▶ SELECTED TEXT
---
The dominance of Catholicism following independence in Ireland has led to the assumption that all institutions for the vulnerable were run by clergy of that denomination, though numerous Protestant asylums for women and children operated from the colonial era. Indeed, Smyly, a trust with roots in the Famine period, still operates today. Recent accounts of historical mistreatment within Catholic establishments create the misleading impression of an intrinsic connection between Irish Catholicism and child abuse, with little consideration of what may have occurred in otherwise affiliated institutions. Beginning with the nineteenth century, this essay queries conditions in certain Protestant-run establishments and explores the underexamined role played by the post–World War II Protestant-managed adoption system within the unregulated and illegal trade in Irish adoptees. In considering assumptions that allowed non-Catholic institutional abuse of women and children to escape scrutiny and to remain absent from current redress schemes, this essay turns to an array of sources: investigative journalism, memoir, historical scholarship, and James Joyce's encyclopedic fictional evocations of Dublin.
---
▶ THE EXERCISE
List every kind of source that the passage on Protestant-run institutions in Ireland says the essay draws on. The material after this passage is separate from it.

▶ PROVIDED MATERIAL
---
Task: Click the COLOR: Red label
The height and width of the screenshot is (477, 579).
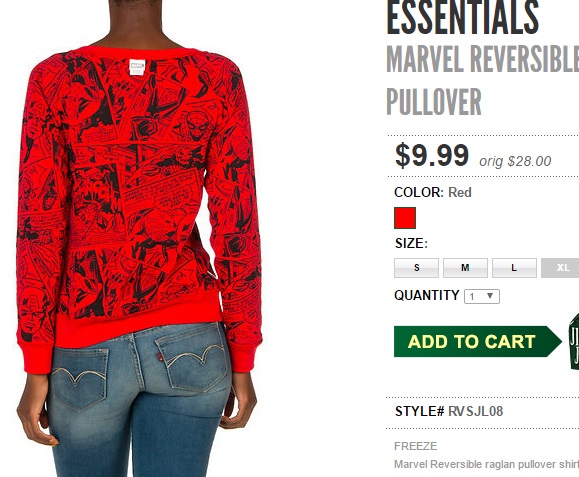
---
▶ WRITTEN REPLY
- Investigative journalism
- Memoir
- Historical scholarship
- James Joyce's encyclopedic fictional evocations of Dublin